Posté le 4 février 2021

Photo Sources: Thomas SAMSON / AFP.

Le tribunal administratif de Paris a jugé l'État français « responsable » de manquements dans la lutte contre le réchauffement climatique. Inédite en France, cette décision marque un tournant historique quant à la considération juridique de l’urgence climatique.


Les ONG à l'origine de « l'Affaire du siècle » retiendront la date du 3 février 2021 comme le jour où la justice française a donné raison à ceux qui alertent sur la crise climatique depuis des décennies !

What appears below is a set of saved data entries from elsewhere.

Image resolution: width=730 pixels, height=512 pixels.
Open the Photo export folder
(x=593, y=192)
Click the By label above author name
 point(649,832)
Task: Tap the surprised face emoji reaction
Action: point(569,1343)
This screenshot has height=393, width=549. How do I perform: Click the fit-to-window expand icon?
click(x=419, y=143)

La justice devient l’arme du climat

Notre affaire à tous, Greenpeace, Oxfam et la Fondation Nicolas Hulot, les quatre associations réunies sous la bannière « l’Affaire du siècle » avaient lancé une pétition en mars 2019 ans pour dénoncer l’« inaction climatique » de l’État. Cette initiative d’envergure, soutenue par des artistes et youtubeurs, s’inspire d’une action précédente aux Pays-Bas en 2015 où la justice a ordonné à l’État de réduire davantage ses émissions de gaz à effet de serre. Après avoir recueilli 2,3 millions de signatures, « l’Affaire du siècle » avait déposé un recours devant le tribunal administratif de Paris pour « carence fautive » de l’État en matière de lutte contre le réchauffement climatique.

Pour rappel, l'État français s'était engagé, dans le cadre de l'accord de Paris de 2015, à diminuer de 40 % ses émissions de gaz à effet de serre en 2030 par rapport à leur niveau de 1990 et à atteindre la neutralité carbone à l’horizon 2050.

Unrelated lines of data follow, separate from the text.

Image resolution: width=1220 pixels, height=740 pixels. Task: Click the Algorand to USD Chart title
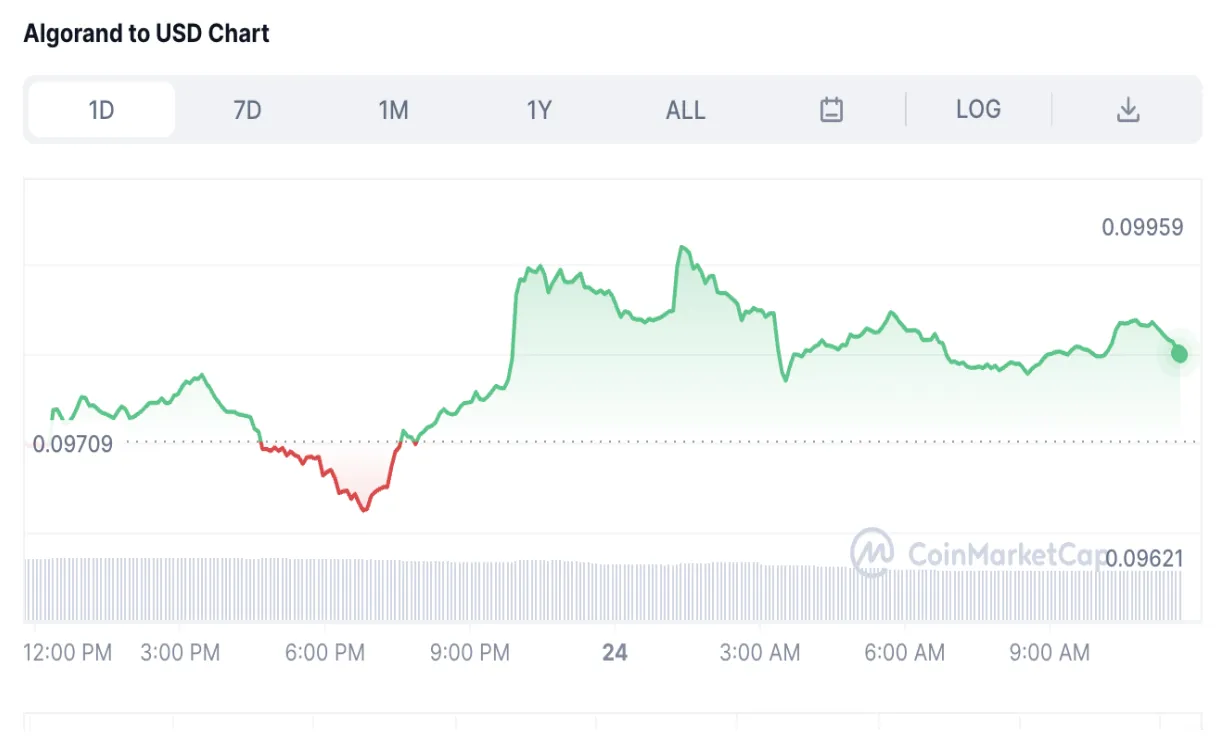tap(147, 33)
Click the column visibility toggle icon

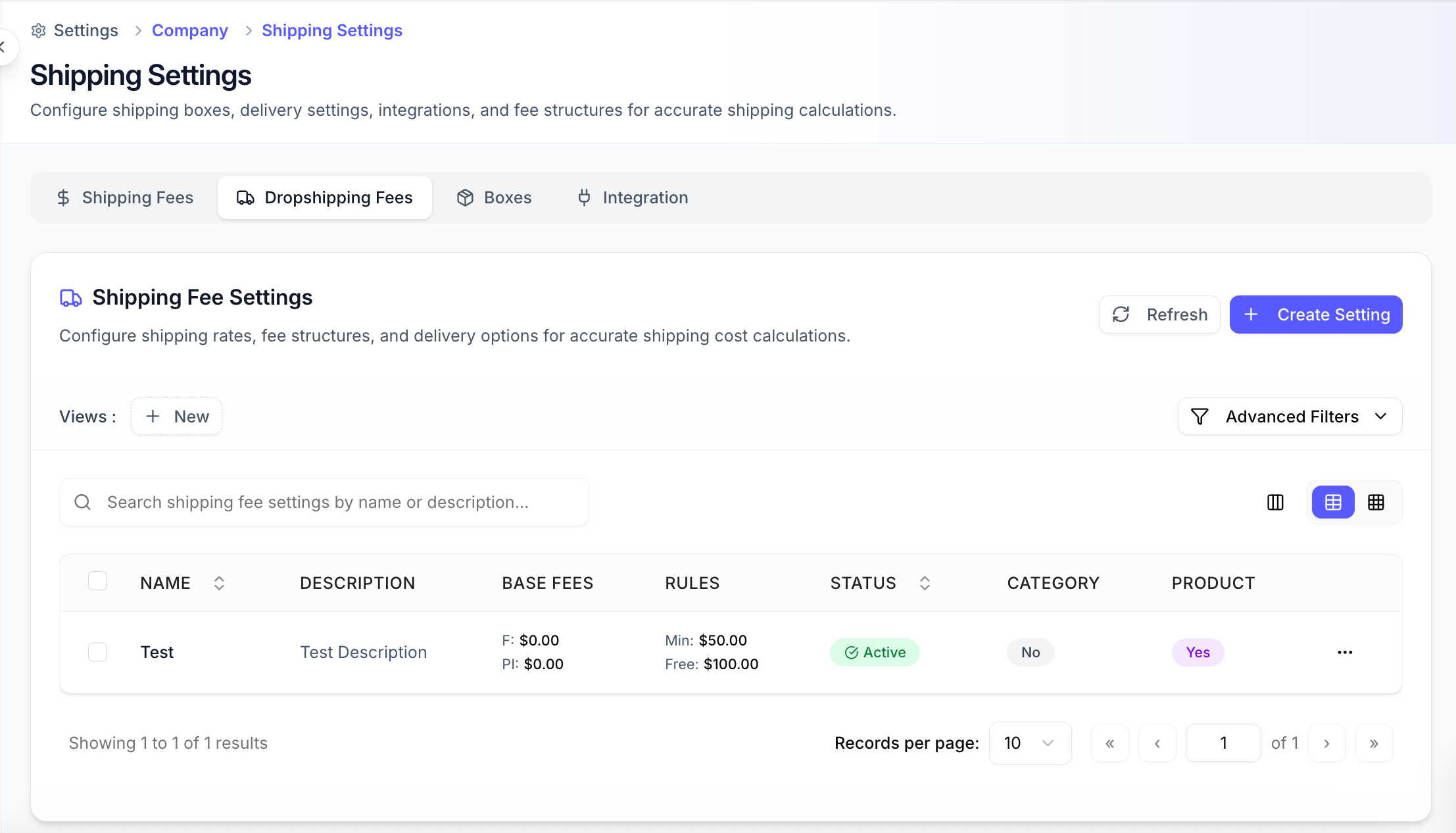click(1275, 503)
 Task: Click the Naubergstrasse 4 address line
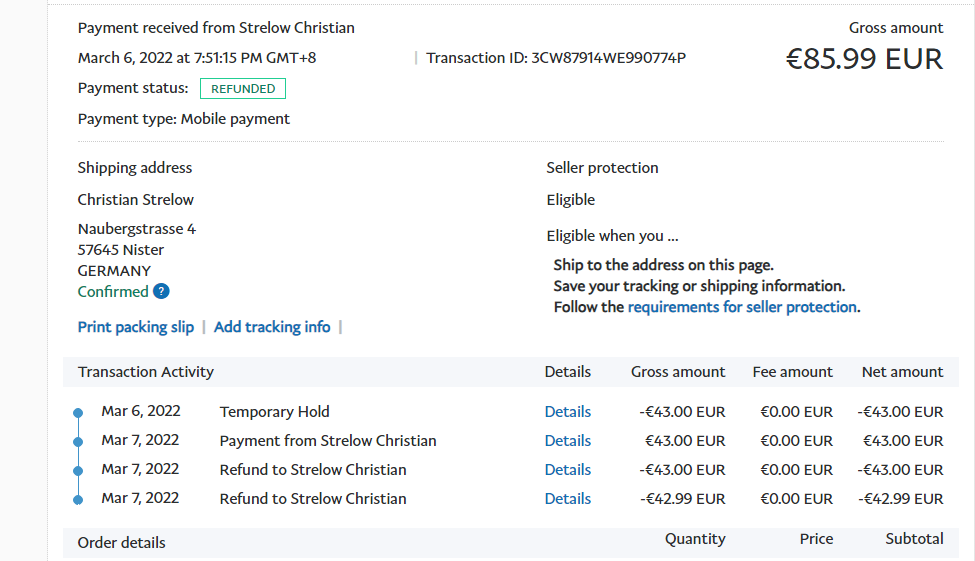coord(137,229)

Par cette décision historique, la justice administrative reconnaît que l'État n'a pas tenu ses engagements à respecter le budget carbone et accorde un euro symbolique aux quatre ONG impliquées, au titre du préjudice moral. « Je pense que la justice joue pleinement son rôle : celui de rappeler au gouvernement que, lorsqu'il se met lui-même des obligations, il est tenu de les respecter. » souligne Clément Capdebos, avocat de Greenpeace France.

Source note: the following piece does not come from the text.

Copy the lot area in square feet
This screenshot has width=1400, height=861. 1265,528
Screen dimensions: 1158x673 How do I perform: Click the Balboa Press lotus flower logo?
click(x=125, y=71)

Elle rejette toutefois la demande de réparation d'un euro symbolique au titre du préjudice écologique, pour des raisons d'ordre juridique sur la nature des réparations exigibles. Enfin, le tribunal administratif de Paris s'accorde un délai de deux mois avant de décider, ou non, d'enjoindre à l'État d'agir pour respecter ses engagements en matière climatique. Le tribunal souhaite attendre la décision du Conseil d'État face à un autre procès impliquant le gouvernement français dont nous vous parlions au mois de novembre ici.

Révolution climatique ?

Si le tribunal administratif de Paris décide de ne pas prendre de mesure d'injonction, alors la bataille continuera et les associations de « l'Affaire du siècle » auront la possibilité de faire appel. Dans le cas contraire, le juge pourra obliger l'État à tenir son budget carbone, et le faire revenir devant lui pour que ce budget soit respecté. Ce jugement historique pourrait ouvrir la voie à de nouveaux recours juridiques pour les victimes du changement climatique.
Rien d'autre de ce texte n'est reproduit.